The fund promises to help filmmakers using crowdfunding get their work shown in more theaters, while retaining ancillary rights for their work.
Gathr bills itself as a service uniting movie-lovers with the films they want to see. The online platform allows users to reserve tickets for films – generally smaller, independent projects that have difficulty getting shown in theaters – which are then screened at a nearby venue. A minimum number of tickets need to be sold in order for a screening to occur, and if the time expires before quotas are filled, the screening doesn’t happen and no-one is charged.
The service averages about 150 attendees per screening, and helped launch previously little-known films such as 2013 documentary Girl Rising, which went on to gross US$1.7 million. Recent screenings have included 2014 Academy Award nominee The Square and the documentary Kids for Cash.

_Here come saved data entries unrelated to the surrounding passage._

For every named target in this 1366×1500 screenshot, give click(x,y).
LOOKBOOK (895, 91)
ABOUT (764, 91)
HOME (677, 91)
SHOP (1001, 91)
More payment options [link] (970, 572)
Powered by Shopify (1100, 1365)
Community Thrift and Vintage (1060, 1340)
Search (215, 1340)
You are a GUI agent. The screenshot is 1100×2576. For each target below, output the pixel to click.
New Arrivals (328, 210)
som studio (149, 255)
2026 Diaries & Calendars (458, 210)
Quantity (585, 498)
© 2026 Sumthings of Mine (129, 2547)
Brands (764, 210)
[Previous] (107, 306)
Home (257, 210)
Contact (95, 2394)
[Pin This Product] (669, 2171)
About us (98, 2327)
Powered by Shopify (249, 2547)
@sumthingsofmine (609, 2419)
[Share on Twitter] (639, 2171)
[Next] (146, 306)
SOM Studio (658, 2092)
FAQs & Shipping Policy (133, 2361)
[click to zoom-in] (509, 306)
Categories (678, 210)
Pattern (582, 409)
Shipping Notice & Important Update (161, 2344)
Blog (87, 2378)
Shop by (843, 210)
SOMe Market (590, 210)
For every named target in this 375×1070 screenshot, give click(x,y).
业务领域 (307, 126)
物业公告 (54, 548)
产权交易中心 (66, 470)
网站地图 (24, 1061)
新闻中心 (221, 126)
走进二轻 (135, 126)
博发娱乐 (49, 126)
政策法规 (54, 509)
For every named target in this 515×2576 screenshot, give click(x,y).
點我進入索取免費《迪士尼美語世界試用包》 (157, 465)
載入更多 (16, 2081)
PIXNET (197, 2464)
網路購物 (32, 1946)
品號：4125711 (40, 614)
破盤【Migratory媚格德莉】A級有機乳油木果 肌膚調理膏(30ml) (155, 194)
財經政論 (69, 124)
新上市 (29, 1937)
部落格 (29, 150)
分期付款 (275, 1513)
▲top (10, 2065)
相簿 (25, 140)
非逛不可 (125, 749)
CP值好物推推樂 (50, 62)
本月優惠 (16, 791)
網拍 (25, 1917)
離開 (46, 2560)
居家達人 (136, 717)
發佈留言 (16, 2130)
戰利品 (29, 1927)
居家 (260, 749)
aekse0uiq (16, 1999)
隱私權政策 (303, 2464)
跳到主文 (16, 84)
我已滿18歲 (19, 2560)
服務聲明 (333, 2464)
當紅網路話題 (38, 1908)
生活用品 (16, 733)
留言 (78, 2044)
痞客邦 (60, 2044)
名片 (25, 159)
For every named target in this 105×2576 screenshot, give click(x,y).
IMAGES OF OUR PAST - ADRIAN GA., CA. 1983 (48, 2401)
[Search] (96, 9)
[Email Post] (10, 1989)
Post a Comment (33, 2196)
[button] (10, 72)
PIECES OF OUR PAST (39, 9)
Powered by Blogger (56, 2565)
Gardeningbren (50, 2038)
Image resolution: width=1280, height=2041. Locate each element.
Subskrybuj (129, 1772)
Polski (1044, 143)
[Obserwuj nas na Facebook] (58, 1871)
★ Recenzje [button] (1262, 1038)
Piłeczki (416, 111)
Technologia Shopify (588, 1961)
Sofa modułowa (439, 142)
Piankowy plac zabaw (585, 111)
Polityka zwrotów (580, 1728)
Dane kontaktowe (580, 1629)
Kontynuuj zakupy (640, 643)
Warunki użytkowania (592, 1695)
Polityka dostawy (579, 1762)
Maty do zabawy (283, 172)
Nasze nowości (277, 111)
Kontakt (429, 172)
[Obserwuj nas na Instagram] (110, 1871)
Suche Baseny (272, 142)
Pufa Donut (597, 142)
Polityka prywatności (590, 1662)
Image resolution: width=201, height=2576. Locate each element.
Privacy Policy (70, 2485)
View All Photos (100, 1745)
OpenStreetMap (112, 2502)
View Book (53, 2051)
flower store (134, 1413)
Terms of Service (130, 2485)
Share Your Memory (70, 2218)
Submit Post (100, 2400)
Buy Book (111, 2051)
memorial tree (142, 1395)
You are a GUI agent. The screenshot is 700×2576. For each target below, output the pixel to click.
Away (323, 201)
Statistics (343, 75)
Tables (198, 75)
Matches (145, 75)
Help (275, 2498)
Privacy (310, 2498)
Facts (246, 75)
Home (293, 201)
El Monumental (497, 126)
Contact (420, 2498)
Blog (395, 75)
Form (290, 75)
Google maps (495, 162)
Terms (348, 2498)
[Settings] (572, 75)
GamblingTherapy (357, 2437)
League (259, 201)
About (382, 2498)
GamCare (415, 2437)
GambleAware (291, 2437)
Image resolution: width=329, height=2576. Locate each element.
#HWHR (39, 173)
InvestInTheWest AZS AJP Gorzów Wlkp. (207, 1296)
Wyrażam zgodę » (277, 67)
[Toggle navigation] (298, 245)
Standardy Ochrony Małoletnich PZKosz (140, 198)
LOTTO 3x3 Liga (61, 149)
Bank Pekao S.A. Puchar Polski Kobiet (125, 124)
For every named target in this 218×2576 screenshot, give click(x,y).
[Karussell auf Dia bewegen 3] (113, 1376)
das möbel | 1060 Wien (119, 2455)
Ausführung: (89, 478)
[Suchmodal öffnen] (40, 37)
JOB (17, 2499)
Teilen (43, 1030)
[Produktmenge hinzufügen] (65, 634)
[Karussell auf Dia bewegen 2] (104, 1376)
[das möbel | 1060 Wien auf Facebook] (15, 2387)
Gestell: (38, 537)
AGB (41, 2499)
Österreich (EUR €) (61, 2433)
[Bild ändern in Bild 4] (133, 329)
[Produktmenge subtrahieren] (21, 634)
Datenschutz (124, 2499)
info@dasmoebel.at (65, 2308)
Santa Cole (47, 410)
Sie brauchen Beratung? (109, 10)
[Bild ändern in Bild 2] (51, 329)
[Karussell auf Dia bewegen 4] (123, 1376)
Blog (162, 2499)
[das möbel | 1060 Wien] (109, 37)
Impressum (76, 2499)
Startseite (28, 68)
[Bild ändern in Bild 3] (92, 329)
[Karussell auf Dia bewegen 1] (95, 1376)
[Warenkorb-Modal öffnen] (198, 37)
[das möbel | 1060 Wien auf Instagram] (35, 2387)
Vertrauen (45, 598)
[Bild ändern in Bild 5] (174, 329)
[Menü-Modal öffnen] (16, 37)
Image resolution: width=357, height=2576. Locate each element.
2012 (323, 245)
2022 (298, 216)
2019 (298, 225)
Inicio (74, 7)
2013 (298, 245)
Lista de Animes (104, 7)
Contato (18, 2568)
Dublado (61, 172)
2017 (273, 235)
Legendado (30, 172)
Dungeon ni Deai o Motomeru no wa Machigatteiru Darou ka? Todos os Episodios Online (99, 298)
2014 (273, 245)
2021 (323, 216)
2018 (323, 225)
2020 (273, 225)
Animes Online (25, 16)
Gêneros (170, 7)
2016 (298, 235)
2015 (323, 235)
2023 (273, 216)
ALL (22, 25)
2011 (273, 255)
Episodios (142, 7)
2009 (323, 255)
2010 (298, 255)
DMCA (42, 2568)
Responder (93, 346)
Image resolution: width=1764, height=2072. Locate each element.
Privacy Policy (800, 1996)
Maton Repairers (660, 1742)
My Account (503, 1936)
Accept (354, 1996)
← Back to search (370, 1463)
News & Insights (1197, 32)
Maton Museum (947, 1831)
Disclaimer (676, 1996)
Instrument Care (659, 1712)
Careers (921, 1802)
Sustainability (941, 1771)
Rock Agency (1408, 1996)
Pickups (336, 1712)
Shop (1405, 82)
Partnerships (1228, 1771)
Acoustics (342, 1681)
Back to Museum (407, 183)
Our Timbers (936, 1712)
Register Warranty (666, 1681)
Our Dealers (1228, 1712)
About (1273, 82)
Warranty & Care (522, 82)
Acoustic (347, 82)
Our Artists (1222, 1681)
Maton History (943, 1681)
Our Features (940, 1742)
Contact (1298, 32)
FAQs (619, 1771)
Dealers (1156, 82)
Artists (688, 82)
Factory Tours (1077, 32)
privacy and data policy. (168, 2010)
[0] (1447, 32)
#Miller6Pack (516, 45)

The distribution fund requires completed films to have raised at least US$50,000 through crowd-funding and accumulated at least 1,000 backers through a reputed crowd-funding website to be eligible for the advance.
“Traditional theatrical distribution in many cases has become a Trojan Horse of sorts to market a film’s ancillary opportunities, which is a shame because many films have theatrical audiences spread out across the country whom they are not able to reach in a cost-effective way,” said Gathr CEO Scott Glosserman in a statement.
“Gathr’s model has solved that problem and, as such, we are able to disengage all rights in order to give the filmmakers more flexibility and power over their choices.”
Richard Matson, head of distribution and acquisitions, added: “Because community plays such an important role in our distribution model, the fund allows Gathr to reward filmmakers who have successfully used crowd sourcing to build a following, while enhancing the commercial value of the film for the producers and their ancillary distribution partners.”